WHAT YOU ARE ASKED TO DO - Filter the entries below, keeping only lines with the word "price".

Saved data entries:
==*==

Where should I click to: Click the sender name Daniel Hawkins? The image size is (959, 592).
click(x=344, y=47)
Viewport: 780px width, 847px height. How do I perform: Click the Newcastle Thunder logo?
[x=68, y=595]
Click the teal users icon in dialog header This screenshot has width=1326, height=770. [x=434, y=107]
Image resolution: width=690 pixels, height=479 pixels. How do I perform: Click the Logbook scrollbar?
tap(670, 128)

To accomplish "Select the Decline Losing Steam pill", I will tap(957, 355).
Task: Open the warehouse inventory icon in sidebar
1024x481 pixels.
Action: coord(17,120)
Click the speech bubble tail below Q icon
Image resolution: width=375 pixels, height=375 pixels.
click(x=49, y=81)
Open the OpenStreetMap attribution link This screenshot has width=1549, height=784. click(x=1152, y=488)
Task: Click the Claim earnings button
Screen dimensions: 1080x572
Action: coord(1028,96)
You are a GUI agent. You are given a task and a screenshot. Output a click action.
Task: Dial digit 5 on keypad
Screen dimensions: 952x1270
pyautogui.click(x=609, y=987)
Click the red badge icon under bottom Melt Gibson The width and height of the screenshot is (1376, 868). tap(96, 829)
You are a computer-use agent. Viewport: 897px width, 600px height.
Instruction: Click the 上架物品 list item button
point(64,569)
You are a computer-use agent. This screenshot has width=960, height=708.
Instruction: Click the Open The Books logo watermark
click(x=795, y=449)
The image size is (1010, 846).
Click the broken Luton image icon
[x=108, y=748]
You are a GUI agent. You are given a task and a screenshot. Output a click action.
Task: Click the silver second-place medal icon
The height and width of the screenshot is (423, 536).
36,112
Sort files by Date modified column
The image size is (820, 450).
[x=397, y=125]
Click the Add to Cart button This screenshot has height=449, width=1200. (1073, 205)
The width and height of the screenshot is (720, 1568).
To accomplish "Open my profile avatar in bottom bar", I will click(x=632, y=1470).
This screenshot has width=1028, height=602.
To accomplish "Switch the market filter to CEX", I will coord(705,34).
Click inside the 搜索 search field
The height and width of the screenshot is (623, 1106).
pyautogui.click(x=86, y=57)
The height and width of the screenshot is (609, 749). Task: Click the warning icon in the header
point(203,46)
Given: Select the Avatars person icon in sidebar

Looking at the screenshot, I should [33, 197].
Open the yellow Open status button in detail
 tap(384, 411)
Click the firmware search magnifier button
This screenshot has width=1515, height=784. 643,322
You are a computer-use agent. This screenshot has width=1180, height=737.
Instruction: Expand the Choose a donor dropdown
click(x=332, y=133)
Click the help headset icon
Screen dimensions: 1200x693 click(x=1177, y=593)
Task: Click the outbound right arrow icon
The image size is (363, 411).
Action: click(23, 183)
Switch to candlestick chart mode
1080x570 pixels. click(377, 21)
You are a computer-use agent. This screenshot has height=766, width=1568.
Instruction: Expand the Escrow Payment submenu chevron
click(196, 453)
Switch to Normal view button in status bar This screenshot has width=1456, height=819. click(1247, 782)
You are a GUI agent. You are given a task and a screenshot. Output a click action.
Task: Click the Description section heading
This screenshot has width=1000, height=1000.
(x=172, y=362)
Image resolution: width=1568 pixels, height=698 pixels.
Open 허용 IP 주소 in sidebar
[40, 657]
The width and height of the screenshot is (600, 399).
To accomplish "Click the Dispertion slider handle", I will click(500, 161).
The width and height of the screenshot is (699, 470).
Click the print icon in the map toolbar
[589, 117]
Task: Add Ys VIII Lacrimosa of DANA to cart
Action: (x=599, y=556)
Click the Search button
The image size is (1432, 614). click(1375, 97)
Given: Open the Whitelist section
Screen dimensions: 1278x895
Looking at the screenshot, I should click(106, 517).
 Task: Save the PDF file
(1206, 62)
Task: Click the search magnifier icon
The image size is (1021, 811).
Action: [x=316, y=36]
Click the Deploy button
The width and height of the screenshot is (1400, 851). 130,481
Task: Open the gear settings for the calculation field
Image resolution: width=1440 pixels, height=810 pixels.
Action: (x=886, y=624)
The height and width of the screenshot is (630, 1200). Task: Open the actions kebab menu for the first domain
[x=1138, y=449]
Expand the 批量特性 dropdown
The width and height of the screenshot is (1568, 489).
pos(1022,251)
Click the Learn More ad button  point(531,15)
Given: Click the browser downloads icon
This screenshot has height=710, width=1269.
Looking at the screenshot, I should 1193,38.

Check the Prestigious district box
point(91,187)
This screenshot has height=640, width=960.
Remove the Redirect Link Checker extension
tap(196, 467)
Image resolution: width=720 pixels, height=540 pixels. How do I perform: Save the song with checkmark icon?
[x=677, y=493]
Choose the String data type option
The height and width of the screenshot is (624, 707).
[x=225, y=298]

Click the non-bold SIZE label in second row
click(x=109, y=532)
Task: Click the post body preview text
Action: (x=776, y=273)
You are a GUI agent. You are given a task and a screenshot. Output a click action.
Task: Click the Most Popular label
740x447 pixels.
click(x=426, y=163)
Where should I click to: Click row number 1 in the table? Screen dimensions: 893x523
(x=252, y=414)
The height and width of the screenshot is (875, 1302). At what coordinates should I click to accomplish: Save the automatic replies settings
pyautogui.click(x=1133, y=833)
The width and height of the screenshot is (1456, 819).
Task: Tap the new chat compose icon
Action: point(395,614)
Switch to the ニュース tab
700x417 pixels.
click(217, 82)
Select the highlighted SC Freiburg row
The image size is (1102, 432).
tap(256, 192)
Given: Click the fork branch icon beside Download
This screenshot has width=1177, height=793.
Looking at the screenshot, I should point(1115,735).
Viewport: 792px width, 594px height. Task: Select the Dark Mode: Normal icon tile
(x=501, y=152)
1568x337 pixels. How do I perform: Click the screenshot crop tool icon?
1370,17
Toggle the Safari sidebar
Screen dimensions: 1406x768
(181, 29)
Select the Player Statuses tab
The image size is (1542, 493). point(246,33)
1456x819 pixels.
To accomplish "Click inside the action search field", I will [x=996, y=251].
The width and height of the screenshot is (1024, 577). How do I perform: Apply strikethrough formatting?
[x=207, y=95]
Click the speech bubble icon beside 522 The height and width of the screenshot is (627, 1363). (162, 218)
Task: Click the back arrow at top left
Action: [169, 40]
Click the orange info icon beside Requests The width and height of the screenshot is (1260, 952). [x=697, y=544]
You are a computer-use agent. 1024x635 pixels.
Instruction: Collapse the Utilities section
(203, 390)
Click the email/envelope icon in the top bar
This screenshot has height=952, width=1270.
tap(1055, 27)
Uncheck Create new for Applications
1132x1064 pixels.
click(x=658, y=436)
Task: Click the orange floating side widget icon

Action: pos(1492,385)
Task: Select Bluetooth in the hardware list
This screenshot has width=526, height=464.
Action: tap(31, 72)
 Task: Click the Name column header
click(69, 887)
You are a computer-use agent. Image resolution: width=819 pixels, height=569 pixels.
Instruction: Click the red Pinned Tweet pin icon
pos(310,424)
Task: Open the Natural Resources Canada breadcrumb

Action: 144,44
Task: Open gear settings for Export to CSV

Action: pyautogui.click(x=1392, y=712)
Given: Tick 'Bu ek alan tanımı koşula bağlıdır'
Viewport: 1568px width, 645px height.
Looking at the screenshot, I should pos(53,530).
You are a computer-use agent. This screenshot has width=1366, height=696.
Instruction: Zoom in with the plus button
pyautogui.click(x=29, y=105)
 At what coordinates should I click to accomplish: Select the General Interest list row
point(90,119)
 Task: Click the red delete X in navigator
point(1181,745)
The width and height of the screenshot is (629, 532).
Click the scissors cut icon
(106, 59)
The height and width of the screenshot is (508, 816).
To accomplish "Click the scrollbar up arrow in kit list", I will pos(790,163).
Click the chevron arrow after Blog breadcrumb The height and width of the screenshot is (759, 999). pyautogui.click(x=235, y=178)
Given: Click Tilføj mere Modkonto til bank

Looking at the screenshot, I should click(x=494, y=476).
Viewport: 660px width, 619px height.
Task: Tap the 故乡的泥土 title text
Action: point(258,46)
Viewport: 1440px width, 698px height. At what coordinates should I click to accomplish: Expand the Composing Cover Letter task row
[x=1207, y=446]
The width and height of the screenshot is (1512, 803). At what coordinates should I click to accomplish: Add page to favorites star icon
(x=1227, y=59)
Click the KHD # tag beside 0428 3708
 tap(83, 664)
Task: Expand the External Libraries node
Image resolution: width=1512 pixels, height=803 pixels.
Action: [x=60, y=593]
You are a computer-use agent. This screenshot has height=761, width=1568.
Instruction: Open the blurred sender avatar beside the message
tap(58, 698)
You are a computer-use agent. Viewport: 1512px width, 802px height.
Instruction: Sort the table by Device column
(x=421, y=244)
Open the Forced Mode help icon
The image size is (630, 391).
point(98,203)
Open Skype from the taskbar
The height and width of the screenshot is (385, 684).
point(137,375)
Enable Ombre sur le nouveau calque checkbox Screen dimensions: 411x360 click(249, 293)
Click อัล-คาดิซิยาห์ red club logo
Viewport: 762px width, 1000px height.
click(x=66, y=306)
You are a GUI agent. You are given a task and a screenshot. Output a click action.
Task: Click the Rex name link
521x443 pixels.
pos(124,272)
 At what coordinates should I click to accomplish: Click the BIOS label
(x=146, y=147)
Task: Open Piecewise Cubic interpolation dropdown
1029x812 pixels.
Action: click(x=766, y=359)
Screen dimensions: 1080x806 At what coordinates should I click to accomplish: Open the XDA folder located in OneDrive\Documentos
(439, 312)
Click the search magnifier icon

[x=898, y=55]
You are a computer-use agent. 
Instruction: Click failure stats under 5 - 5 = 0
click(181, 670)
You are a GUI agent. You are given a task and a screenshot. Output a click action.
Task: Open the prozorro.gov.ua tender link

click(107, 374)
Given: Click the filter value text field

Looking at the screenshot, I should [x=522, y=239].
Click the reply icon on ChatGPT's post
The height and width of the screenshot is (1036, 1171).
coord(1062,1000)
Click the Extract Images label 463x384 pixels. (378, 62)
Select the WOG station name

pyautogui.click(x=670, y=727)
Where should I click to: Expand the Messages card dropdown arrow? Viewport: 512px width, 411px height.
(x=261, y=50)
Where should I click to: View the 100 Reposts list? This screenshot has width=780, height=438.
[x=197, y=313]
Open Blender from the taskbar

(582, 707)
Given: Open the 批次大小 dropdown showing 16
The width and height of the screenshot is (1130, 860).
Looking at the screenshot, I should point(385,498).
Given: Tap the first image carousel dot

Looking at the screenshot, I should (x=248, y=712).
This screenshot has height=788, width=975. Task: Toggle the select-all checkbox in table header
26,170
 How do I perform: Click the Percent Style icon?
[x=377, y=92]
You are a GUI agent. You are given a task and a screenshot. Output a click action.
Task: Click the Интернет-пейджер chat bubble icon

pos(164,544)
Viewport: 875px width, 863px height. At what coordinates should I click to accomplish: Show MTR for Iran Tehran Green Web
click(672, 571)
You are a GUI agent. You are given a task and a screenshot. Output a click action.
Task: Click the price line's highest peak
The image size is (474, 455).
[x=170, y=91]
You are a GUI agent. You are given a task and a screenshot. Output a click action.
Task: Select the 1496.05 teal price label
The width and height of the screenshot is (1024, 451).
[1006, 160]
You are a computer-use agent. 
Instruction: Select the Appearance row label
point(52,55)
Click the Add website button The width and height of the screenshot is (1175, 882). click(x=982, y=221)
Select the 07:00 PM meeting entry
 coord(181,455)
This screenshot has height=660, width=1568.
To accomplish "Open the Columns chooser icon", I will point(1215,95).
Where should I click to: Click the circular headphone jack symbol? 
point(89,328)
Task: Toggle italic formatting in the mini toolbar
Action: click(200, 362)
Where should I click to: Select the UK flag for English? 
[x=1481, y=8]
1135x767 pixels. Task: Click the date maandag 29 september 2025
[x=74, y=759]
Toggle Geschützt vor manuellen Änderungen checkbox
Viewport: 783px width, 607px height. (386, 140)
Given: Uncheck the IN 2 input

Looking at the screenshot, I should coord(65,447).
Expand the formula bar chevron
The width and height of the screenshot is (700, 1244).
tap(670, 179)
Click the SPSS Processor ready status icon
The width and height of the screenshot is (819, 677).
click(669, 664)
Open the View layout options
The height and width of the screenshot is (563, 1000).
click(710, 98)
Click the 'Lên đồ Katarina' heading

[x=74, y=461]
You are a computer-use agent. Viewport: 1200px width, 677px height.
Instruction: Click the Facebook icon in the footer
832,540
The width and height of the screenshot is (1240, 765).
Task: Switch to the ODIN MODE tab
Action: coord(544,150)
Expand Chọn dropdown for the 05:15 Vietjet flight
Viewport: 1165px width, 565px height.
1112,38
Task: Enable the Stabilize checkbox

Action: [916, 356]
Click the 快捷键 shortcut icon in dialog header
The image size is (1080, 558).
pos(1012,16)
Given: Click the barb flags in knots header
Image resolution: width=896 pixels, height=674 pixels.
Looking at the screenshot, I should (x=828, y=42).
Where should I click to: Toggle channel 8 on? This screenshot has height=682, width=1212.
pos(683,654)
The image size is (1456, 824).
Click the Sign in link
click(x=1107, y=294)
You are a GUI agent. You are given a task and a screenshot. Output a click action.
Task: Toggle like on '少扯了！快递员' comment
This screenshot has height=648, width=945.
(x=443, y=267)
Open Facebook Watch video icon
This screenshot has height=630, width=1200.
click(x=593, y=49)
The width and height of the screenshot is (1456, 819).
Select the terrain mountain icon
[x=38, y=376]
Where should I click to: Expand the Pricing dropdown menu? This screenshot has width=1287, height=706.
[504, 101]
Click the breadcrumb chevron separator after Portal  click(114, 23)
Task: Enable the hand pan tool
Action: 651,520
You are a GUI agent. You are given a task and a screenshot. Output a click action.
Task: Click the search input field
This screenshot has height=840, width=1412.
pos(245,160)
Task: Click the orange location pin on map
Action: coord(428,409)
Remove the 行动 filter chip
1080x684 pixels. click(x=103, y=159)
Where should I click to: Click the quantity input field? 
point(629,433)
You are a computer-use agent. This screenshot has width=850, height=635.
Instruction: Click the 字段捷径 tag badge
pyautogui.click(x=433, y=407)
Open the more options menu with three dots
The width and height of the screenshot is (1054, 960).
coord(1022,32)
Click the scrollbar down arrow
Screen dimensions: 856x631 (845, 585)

==*==

RESULT OF THE TASK -
Task: Click the price line's highest peak
Task: Select the 1496.05 teal price label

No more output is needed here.